Ivone ingin memarahi atau mengumpat pada Sam, tetapi sadar itu jelas tidak mungkin. Sam bukan orang sembarangan. Sekali pelatuk pistolnya ditekan, ia akan habis. Namun, jika sampai Sam berani menyentuh ibunya, Ivone tidak akan tinggal diam.
Wanita itu akhirnya kembali ke ruangan sang ibu. Lalu beberapa saat kemudian, dipindah ke ruang perawatan biasa. Kondisi Kusnul perlahan-lahan mulai membaik.
Begitu pindah kamar inap, kondisi ruangan jauh lebih baik menurut Ivone. Cahaya matahari menembus tirai tipis kamar. Ruangan itu terasa hangat, bukan hanya karena sinar mentari, tetapi juga karena senyum lembut Kusnul yang duduk bersandar di ranjang pasiennya.
Ivone membalas senyuman itu. “Gimana kondisi Ibu sekarang?”
“Alhamdulillah jauh lebih baik. Menurut Ibu, obat dan pelayanan di sini jauh lebih bagus. Siapa yang bawa ke sini?”
“Pakde Salam.” Ivone menyebut tetangga yang membawanya ke sini. “Beliau ngotot bawa ke sini padahal kita biasa ke RSUD.”
“Tapi beneran loh, Iv.
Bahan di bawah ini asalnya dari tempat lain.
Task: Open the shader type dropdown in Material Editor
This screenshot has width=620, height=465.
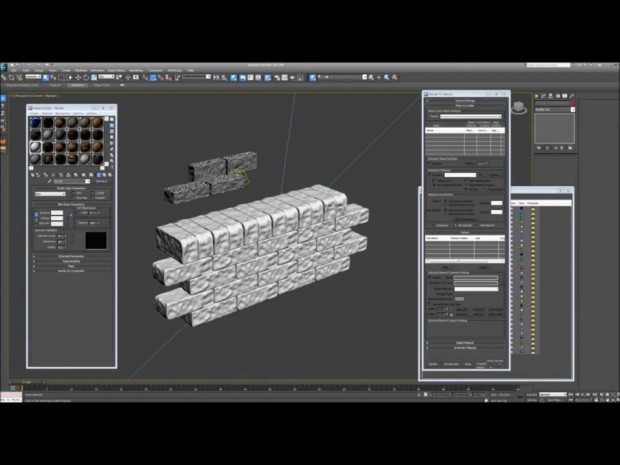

Ibu lebih enakan. Kalau di rumah sakit sebelumnya, kayak nggak ada perubahan.”
“Syukurlah. Aku kupaskan buah mau? Atau Ibu mau makan lagi?”
“Buah saja.”
“Baiklah, Ndoro Ibu. Ditunggu nggeh.”
Kusnul tertawa kecil.
Ivone mengupas buah di meja kecil. Sesekali ia melirik ibunya yang menatapnya dengan pandangan penuh kasih sayang.
“Iv ....” Suara Kusnul lirih tetapi jelas.
Ivone menoleh sambil tersenyum. “Iya. Mau apa? Pipis?”
Kusnul menggeleng pelan. Matanya basah, suaranya agak bergetar. “Bukan itu, Nak. Ibu cuma kepikiran satu hal. Kalau boleh, sebelum Ibu pergi, Ibu ingin melihat kamu menikah.”
Pisau di tangan Ivone berhenti bergerak. Senyumnya perlahan luntur, berganti tatapan terkejut. “Bu, kenapa bicara begitu? Jangan ngomong aneh-aneh. Ibu pasti sembuh.”
Kusnul tersenyum hangat, mengelus tangan Ivone. “Ibu nggak minta umur panjang. Ibu cuma ingin tenang. Dan tenangnya Ibu adalah kalau tahu kamu ada yang jagain. Yama anak baik. Ibu percaya dia bisa bahagiain kamu. Kamu juga cinta kan sama dia?”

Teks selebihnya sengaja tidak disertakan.